Cost attribution - SageMaker Studio Administration Best Practices (original) (raw)
SageMaker AI Studio has built in capabilities to help administrators track the spend of their individual domains, shared spaces, and users.
Automated tagging
SageMaker AI Studio now automatically tags new SageMaker resources such as training jobs, processing jobs, and kernel apps with their respective sagemaker:domain-arn. At a more granular level, SageMaker AI also tags the resource with thesagemaker:user-profile-arn or sagemaker:space-arn to designate the the principal creator of the resource.
SageMaker AI domain EFS volumes are tagged with a key namedManagedByAmazonSageMakerResource with the value of the domain ARN. They do not have granular tags to understand the space usage on a per user level. Administrators can attach the EFS volume to an EC2 instance for bespoke monitoring though.
Cost monitoring
Automated tags enable Administrators to track, report, and monitor your ML spend through out-of-the-box solutions such as AWS Cost Explorer andAWS Budgets, as well as custom solutions built on the data from AWS Cost and Usage Reports (CURs).
To use the attached tags for cost analysis, they must first be activated in the Cost allocation tags section of the AWS Billing console. It can take up to 24 hours for tags to show up in the cost allocate tag panel, so you’ll need to create a SageMaker AI resource prior to enabling them.
After you have enabled a cost allocation tag, AWS will begin tracking your tagged resources, and after 24-48 hours, the tags will show up as selectable filters in cost explorer.
Cost control
When the first SageMaker AI Studio user is onboarded, SageMaker AI creates an EFS volume for the domain. Storage costs are incurred for this EFS volume as notebooks and data files are stored in the user’s home directory. When the user launches Studio notebooks, they are launched for the compute instances running the notebooks. Refer to Amazon SageMaker AI pricing for detailed breakdown of costs.

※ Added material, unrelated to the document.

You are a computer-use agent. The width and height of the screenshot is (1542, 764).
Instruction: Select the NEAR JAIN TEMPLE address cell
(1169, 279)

Administrators can control compute costs by specifying the list of instances a user can spin up, using IAM policies as mentioned in the Common guardrails section. In addition, we recommend that customers make use of the SageMaker AI Studio auto shutdown extension to save costs by automatically shutting down idle apps. This server extension periodically polls for running apps per user profile, and shuts down idle apps based on a timeout set by the administrator.
To set this extension for all users in your domain, you can use a lifecycle configuration as described in Customization section. Additionally, you can also use the extension checker to ensure all of your domain’s users have the extension installed.